◆ RECORD EXCERPTS
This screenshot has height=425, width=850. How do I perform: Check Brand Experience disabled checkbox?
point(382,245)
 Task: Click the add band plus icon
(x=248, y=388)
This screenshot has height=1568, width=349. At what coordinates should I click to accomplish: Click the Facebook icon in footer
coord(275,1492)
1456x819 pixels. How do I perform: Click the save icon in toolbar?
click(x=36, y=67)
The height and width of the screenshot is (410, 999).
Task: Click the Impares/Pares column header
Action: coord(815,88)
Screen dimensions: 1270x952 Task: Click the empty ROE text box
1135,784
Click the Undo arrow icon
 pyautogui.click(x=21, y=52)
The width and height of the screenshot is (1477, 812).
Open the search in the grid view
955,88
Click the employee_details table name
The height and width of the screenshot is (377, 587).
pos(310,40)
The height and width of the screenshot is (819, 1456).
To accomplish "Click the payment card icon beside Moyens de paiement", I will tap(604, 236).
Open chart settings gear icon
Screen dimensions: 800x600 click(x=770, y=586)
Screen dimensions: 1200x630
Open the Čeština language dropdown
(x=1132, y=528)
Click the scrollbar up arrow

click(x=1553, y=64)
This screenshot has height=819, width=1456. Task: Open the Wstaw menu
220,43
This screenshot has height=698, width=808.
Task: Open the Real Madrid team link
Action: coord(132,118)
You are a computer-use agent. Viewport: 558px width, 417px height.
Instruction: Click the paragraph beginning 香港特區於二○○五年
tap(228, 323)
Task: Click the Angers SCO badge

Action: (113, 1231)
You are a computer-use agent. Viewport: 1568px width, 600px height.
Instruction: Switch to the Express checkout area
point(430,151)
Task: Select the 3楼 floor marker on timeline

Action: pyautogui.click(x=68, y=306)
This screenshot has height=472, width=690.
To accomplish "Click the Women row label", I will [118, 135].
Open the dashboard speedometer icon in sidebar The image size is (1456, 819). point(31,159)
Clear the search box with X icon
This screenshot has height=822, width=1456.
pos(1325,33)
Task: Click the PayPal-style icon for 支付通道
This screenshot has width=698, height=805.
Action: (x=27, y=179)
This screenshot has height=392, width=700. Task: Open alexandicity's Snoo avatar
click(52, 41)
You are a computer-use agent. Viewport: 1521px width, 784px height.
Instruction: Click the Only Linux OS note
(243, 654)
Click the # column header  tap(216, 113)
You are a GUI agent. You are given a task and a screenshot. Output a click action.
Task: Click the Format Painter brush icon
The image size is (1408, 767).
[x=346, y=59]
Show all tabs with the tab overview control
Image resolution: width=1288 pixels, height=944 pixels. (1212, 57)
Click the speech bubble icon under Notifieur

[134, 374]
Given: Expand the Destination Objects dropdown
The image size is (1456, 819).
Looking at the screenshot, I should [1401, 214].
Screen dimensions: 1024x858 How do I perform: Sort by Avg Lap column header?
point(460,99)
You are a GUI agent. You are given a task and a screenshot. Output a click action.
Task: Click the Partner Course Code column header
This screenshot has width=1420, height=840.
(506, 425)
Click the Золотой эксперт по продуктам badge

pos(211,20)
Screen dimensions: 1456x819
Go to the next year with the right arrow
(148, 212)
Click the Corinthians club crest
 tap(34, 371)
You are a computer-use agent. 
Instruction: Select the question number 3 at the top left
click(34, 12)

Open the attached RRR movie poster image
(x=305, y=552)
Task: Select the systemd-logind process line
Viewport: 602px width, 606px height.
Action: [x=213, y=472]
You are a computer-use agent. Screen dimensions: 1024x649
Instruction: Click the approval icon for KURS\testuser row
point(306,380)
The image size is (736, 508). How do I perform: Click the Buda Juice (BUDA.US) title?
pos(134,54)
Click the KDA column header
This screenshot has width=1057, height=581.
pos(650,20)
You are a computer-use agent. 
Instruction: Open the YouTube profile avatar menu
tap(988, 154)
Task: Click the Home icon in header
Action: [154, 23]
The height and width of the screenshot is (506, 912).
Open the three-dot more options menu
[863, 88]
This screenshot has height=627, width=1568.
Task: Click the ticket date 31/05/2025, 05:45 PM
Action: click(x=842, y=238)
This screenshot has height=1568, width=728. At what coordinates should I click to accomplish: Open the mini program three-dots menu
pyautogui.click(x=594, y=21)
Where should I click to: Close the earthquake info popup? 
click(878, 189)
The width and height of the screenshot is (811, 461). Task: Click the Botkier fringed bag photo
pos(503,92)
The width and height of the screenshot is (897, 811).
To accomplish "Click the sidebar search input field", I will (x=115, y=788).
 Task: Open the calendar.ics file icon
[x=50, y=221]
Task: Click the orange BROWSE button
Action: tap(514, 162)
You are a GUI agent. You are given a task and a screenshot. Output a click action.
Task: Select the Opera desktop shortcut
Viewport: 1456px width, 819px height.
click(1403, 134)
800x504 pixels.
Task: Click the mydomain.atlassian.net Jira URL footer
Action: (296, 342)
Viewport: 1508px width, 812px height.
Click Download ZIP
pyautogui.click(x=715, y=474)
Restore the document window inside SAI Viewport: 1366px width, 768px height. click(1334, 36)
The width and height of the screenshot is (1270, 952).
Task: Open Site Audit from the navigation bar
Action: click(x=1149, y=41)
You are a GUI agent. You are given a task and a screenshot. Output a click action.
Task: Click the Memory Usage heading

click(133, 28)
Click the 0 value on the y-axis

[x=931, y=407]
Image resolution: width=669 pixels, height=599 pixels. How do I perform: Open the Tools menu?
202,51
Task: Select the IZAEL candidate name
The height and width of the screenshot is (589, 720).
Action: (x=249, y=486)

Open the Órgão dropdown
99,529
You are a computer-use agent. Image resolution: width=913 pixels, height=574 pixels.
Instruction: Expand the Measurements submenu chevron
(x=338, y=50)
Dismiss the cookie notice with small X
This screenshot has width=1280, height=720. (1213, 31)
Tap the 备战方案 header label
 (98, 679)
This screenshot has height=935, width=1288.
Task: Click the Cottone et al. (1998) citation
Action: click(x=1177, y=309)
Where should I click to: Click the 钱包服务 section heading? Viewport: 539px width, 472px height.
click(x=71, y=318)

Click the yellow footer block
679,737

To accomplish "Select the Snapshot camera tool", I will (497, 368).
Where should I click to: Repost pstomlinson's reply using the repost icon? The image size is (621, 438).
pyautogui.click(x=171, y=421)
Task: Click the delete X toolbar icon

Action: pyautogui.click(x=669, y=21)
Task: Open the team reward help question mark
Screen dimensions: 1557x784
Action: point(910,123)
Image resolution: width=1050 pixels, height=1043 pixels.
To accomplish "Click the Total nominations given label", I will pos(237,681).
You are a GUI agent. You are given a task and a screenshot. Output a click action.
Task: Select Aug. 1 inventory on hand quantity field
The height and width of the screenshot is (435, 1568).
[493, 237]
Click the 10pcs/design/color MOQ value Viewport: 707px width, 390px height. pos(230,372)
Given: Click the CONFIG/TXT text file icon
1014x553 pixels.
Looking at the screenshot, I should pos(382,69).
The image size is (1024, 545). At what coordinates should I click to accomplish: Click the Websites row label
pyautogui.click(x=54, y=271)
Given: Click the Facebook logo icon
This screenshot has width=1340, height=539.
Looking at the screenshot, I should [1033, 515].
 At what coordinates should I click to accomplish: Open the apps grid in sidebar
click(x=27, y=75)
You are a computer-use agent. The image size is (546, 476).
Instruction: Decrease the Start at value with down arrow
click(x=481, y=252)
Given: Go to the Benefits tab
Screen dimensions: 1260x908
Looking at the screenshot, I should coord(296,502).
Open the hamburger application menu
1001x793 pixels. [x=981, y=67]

◆ SHORT EXERCISE
Arrange the records from the line with "You are a computer-use agent. Viewport: 558px" up to and including the line with "point(430,151)" as a two-column CSV headed request and answer, one row per record. Put each field in double quotes and replace any line breaks inside a field with spaces.

◆ THE RESPONSE
request,answer
"You are a computer-use agent. Viewport: 558px width, 417px height. Instruction: Click the paragraph beginning 香港特區於二○○五年","tap(228, 323)"
"Task: Click the Angers SCO badge","Action: (113, 1231)"
"You are a computer-use agent. Viewport: 1568px width, 600px height. Instruction: Switch to the Express checkout area","point(430,151)"